• _CONSIGNE ÉCRITE 1_: Pouvez-vous traduire en anglais cette phrase de l'article sur le documentaire consacré à Molenbeek : « Chergui Kharroubi et José-Luis Peñafuerte déjouent les amalgames en montrant une autre communauté musulmane, pas la communauté radicalisée dépeinte dans les médias mais bien celle qui tente d'éveiller les consciences de ses jeunes. » ?

• _EXTRAIT SOURCE_:
Publié le 06/12/2016 par Dimitra Bouras / Catégorie: Entrevue

Un an après les attentats de Paris, deux réalisateurs belges, Chergui Kharroubi, et José-Luis Peñafuerte donnent la parole aux habitants de Molenbeek, cette commune bruxelloise tant décriée par les médias du monde entier. Dans Molenbeek, génération radicale, les réalisateurs ont voulu montrer que la deuxième commune la plus pauvre de Belgique n'était pas qu'un repaire pour les aspirants djihadistes européens. Ils ont interrogé les bienfaiteurs de l'ombre, les acteurs sociaux et culturels, négligés par les pouvoirs publics, qui font des pieds et des mains pour offrir des perspectives d'avenir aux jeunes issus de cette commune.
À travers les récits de Fouad, Ben, Kamel, les spectateurs font la connaissance de jeunes issus de la génération radicale, et non radicalisée, qui ne veulent pas commettre les mêmes erreurs que leurs grands frères. Des jeunes vivant dans une commune où le taux de chômage des moins de 25 ans avoisine les 45%, des jeunes qui ont très peu d'espoir de trouver du travail puisqu'ils viennent justement de Molenbeek. Les deux réalisateurs mettent en lumière des imams qui prônent l'ouverture, qui défendent une vision différente de l'Islam. Le documentaire aborde, sous un angle bien différent que celui des médias, l'arrestation de Salah Abdeslam et les attentats de Bruxelles, qui ont eu lieu pendant le tournage...
Chergui Kharroubi et José-Luis Peñafuerte déjouent les amalgames en montrant une autre communauté musulmane, pas la communauté radicalisée dépeinte dans les médias mais bien celle qui tente d'éveiller les consciences de ses jeunes.

 

Cinergie : Comment est venue l'idée du film ?
José-Luis Peñafuerte: En voyant l'invasion médiatique à Molenbeek suite aux attentats du 13 novembre à Paris, on s'est dit qu'il fallait qu'on fasse quelque chose. On avait une responsabilité en tant que cinéastes belges, il fallait qu'on fasse un film.
Chergui Kharroubi: Le projet est né d'une blessure due à cette déferlante médiatique, cette désinformation. On travaille tous deux à la RTBF et en discutant, dans les couloirs, nous avons décidé de faire ce film, de donner une autre image de cette réalité.

• _CONSIGNE ÉCRITE 2_: Pouvez-vous transformer en liste numérotée les lignes des entrées ci-dessous, en commençant à celle qui contient « Where should I click to: Click the Copy » et en vous arrêtant après celle qui contient « click(1131, 132) », sans les lignes vides et sans rien d'autre ?

• _DONNÉES FOURNIES_:

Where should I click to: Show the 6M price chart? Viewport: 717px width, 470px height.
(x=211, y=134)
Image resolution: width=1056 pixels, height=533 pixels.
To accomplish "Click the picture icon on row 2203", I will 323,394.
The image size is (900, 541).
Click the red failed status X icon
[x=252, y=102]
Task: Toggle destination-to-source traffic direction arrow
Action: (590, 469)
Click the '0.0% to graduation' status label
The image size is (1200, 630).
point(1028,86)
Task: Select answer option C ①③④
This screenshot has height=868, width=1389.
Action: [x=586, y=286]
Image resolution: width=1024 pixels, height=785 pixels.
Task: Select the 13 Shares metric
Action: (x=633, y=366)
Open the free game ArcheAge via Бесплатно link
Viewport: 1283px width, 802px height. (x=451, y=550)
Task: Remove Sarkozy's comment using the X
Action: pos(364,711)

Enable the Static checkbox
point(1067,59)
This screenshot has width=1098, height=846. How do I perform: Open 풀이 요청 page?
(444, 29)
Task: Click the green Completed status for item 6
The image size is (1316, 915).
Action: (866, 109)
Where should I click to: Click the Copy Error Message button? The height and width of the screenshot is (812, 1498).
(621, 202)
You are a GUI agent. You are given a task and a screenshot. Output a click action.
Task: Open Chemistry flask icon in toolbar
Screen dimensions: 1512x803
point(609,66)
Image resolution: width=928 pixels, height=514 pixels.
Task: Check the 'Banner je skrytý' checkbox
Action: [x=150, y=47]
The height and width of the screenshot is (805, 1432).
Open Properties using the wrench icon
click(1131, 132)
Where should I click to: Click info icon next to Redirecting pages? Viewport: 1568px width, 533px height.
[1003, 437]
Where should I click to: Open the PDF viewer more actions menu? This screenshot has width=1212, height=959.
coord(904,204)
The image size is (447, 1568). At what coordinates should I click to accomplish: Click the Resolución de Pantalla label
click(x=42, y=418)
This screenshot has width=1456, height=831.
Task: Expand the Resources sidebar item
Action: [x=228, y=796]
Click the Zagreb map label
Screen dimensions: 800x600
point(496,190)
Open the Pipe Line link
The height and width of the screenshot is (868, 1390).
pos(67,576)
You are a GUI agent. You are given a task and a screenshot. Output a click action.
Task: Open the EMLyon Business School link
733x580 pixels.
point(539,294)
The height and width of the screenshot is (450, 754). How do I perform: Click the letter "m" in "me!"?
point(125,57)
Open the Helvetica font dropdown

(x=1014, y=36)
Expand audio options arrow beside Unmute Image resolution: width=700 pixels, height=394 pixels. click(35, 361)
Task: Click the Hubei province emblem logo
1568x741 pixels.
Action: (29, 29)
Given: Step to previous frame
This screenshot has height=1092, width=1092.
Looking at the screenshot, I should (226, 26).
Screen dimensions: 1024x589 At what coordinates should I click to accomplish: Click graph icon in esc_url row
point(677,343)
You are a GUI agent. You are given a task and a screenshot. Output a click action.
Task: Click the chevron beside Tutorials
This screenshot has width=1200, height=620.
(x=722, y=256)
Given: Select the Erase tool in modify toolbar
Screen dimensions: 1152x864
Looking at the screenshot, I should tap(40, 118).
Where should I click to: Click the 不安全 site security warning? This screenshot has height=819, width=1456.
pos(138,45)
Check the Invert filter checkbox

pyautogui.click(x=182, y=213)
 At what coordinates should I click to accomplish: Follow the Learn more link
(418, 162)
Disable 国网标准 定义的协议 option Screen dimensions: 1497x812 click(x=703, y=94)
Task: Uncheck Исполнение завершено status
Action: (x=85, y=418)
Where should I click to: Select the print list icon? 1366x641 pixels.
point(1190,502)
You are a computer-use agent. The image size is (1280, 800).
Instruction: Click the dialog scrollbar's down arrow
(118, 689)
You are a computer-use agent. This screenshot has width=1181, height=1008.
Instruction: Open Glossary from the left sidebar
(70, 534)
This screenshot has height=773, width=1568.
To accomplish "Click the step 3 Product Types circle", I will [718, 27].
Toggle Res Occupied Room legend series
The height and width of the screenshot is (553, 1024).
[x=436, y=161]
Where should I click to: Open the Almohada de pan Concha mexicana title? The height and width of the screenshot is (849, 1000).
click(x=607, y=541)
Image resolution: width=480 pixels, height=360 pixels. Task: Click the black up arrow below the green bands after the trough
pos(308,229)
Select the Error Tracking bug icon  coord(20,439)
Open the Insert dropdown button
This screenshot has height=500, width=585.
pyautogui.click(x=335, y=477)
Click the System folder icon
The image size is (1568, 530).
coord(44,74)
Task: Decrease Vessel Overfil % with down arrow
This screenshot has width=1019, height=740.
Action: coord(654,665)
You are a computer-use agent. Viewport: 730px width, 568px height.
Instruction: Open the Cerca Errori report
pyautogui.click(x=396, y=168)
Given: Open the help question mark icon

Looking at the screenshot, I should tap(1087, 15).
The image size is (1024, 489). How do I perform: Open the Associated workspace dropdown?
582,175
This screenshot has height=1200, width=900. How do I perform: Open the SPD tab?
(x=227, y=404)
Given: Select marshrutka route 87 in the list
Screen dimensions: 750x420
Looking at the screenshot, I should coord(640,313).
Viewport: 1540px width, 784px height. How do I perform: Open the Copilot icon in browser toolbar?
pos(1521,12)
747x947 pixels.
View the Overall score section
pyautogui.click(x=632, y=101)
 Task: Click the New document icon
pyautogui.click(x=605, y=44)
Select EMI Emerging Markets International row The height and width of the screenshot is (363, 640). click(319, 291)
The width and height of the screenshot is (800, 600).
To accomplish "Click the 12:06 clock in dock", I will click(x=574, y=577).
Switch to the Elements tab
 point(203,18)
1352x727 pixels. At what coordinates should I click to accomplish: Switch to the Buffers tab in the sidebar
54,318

• _RÉSULTAT ATTENDU 1_: Chergui Kharroubi and José-Luis Peñafuerte counter sweeping generalizations by showing a different Muslim community: not the radicalized community portrayed in the media, but the one that is trying to raise awareness among its young people.

• _RÉSULTAT ATTENDU 2_:
1. Where should I click to: Click the Copy Error Message button? The height and width of the screenshot is (812, 1498).
2. (621, 202)
3. You are a GUI agent. You are given a task and a screenshot. Output a click action.
4. Task: Open Chemistry flask icon in toolbar
5. Screen dimensions: 1512x803
6. point(609,66)
7. Image resolution: width=928 pixels, height=514 pixels.
8. Task: Check the 'Banner je skrytý' checkbox
9. Action: [x=150, y=47]
10. The height and width of the screenshot is (805, 1432).
11. Open Properties using the wrench icon
12. click(1131, 132)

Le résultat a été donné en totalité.